W komentarzach możecie śmiało pisać, kto spodobał Wam się najbardziej – być może uda mi się namówić ten zespół/osobę do wzięcia udziału w cyklu Zapętleni? ;)

 

Radios In Motion

Podrzucony przez Bartka razem ze stwierdzeniem: To jeden z tych zespołów co słuchasz i nie wierzysz, że jest z Polski. Dokładnie tak jest. Świetnie opanowany angielski, i wokal który mi osobiście przywodzi na myśl The Kooks, chociaż cała reszta Polski słyszy tam Arctic Monkeys, The Pixies czy inne alternatywne, rockowe brzmienia. Chłopcy z Częstochowy odwalają kawał dobrej roboty. Ich pierwsze Demo słucha się z przyjemnością nawet jeśli taka muzyka na codzień nie gra
w Waszych głośnikach.

 

SOunDQ

Okej, jak już poszerzać muzyczne horyzonty to na maksa. SoundQ wpadło mi w ucho podczas oglądania odcinka Filip Konktra Kraków, w którym Filip, razem z Kubą Sieńczykiem, wzięli na tapetę 5 krakowskich wydawnictw z 2014. Natychmiast poczułam się oczarowana kawałkiem Bones. #tańczyłabym

 

 

Cała EPka jest dość zróżnicowana, ciężko jest znaleźć punkt zaczepienia, każdy kawałek wydaje się być zupełnie inny. Jednak w tym szaleństwie jest jakaś metoda. Słuchałam tych dźwięków zafascynowana. Nie wiem czy zdobędę się na ponowne przesłuchanie całości, ale ten jeden raz był bardzo przyjemny i warty poświęconego czasu ;)

 

Kubattera

Kuba Dobrowolski to także mój nabytek po obejrzeniu programu Filipa. Już kiedyś przewinął mi się przez soundcloud, o czym świadczyło dane mu serduszko, lecz nic z tym nie zrobiłam ;) #typowaKasia. W trakcie mojego researchu zobaczyłam, że Kuba był częścią nieistniejącej już grupy Camero Cat, którą UWIELBIAŁAM. (Jeśli nie znacie to koniecznie – tutaj, słuchajcie!)

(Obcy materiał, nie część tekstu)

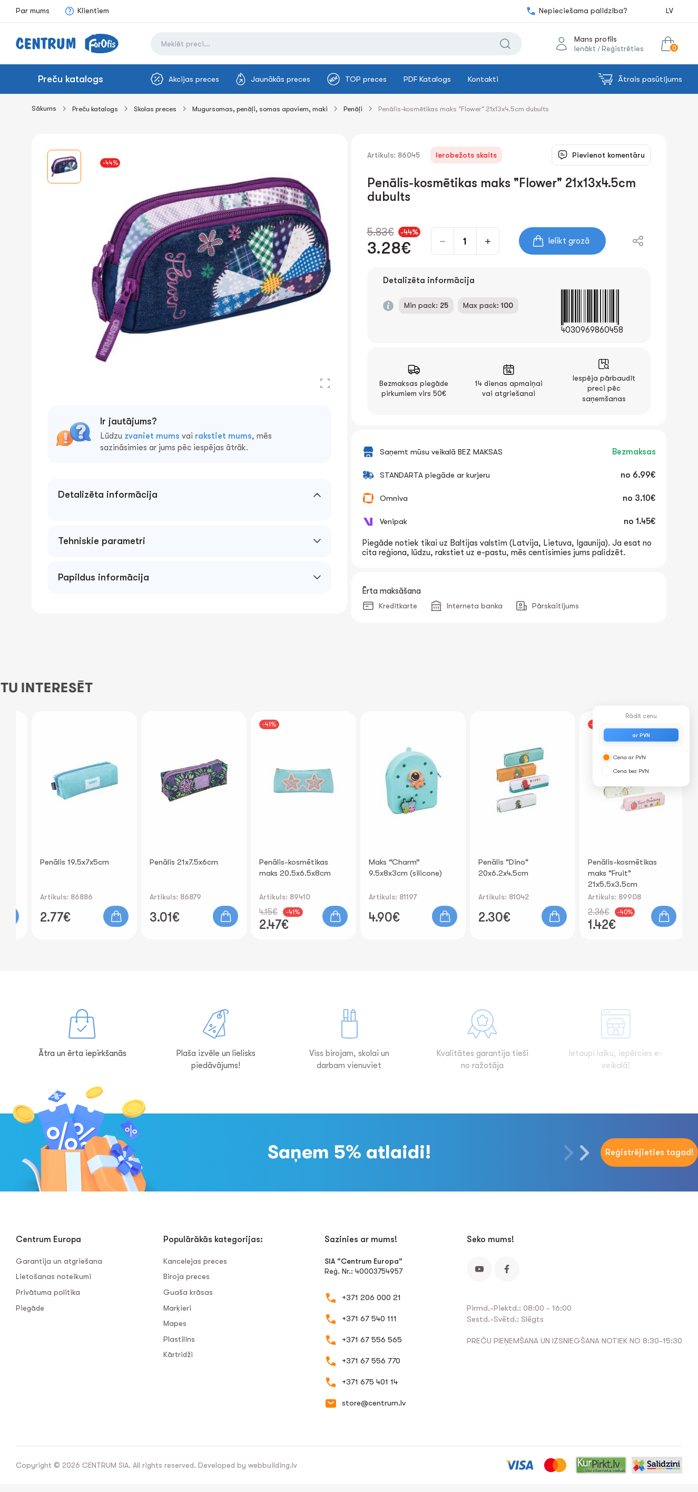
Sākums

Piosenki zgromadzone na poniższym albumie zostały napisane podczas półrocznej wędrówki Kuby po Australii. Całkiem fajny pomysł na pamiątkę z podróży ;) Całość jest całkiem spójna i bardzo łatwa do przyswojenia. Dla tych z Was, którzy dużo podróżują, polecam ten krążek dołączyć do swojej playlisty. Czuję, że miło się ogląda szybko zmieniające widoki za oknem przy towarzystwie takich dźwieków.